■ **Given instruction**: Update the listing below by changing each "icon" to "symbol" and keeping everything else the same.

⁂

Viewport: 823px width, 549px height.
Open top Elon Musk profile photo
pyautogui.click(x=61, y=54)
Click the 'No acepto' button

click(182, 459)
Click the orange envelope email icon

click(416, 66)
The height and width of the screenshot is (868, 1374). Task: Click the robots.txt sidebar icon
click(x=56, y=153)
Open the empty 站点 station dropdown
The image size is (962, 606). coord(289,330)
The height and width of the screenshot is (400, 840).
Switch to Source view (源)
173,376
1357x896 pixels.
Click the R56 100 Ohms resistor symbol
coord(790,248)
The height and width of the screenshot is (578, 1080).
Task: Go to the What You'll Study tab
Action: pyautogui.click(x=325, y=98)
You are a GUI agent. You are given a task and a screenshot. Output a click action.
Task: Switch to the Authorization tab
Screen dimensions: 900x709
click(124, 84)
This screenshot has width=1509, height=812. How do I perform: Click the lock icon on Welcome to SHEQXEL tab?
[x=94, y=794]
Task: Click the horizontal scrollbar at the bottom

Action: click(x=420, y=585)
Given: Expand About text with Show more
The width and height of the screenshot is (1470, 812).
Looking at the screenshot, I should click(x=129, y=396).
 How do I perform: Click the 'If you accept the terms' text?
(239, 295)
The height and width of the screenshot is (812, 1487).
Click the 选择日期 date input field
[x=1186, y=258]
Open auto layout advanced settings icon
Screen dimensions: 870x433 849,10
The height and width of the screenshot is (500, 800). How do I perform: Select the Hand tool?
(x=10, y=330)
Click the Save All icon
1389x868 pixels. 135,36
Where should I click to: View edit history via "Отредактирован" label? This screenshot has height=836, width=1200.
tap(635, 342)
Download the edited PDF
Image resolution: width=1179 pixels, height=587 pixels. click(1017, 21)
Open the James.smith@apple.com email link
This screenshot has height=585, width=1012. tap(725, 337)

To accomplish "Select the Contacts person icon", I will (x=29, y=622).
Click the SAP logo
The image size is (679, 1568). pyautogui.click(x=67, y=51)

⁂

■ **Response**:
Viewport: 823px width, 549px height.
Open top Elon Musk profile photo
pyautogui.click(x=61, y=54)
Click the 'No acepto' button

click(182, 459)
Click the orange envelope email symbol

click(416, 66)
The height and width of the screenshot is (868, 1374). Task: Click the robots.txt sidebar symbol
click(x=56, y=153)
Open the empty 站点 station dropdown
The image size is (962, 606). coord(289,330)
The height and width of the screenshot is (400, 840).
Switch to Source view (源)
173,376
1357x896 pixels.
Click the R56 100 Ohms resistor symbol
coord(790,248)
The height and width of the screenshot is (578, 1080).
Task: Go to the What You'll Study tab
Action: pyautogui.click(x=325, y=98)
You are a GUI agent. You are given a task and a screenshot. Output a click action.
Task: Switch to the Authorization tab
Screen dimensions: 900x709
click(124, 84)
This screenshot has width=1509, height=812. How do I perform: Click the lock symbol on Welcome to SHEQXEL tab?
[x=94, y=794]
Task: Click the horizontal scrollbar at the bottom

Action: click(x=420, y=585)
Given: Expand About text with Show more
The width and height of the screenshot is (1470, 812).
Looking at the screenshot, I should click(x=129, y=396).
 How do I perform: Click the 'If you accept the terms' text?
(239, 295)
The height and width of the screenshot is (812, 1487).
Click the 选择日期 date input field
[x=1186, y=258]
Open auto layout advanced settings symbol
Screen dimensions: 870x433 849,10
The height and width of the screenshot is (500, 800). How do I perform: Select the Hand tool?
(x=10, y=330)
Click the Save All symbol
1389x868 pixels. 135,36
Where should I click to: View edit history via "Отредактирован" label? This screenshot has height=836, width=1200.
tap(635, 342)
Download the edited PDF
Image resolution: width=1179 pixels, height=587 pixels. click(1017, 21)
Open the James.smith@apple.com email link
This screenshot has height=585, width=1012. tap(725, 337)

To accomplish "Select the Contacts person symbol", I will (x=29, y=622).
Click the SAP logo
The image size is (679, 1568). pyautogui.click(x=67, y=51)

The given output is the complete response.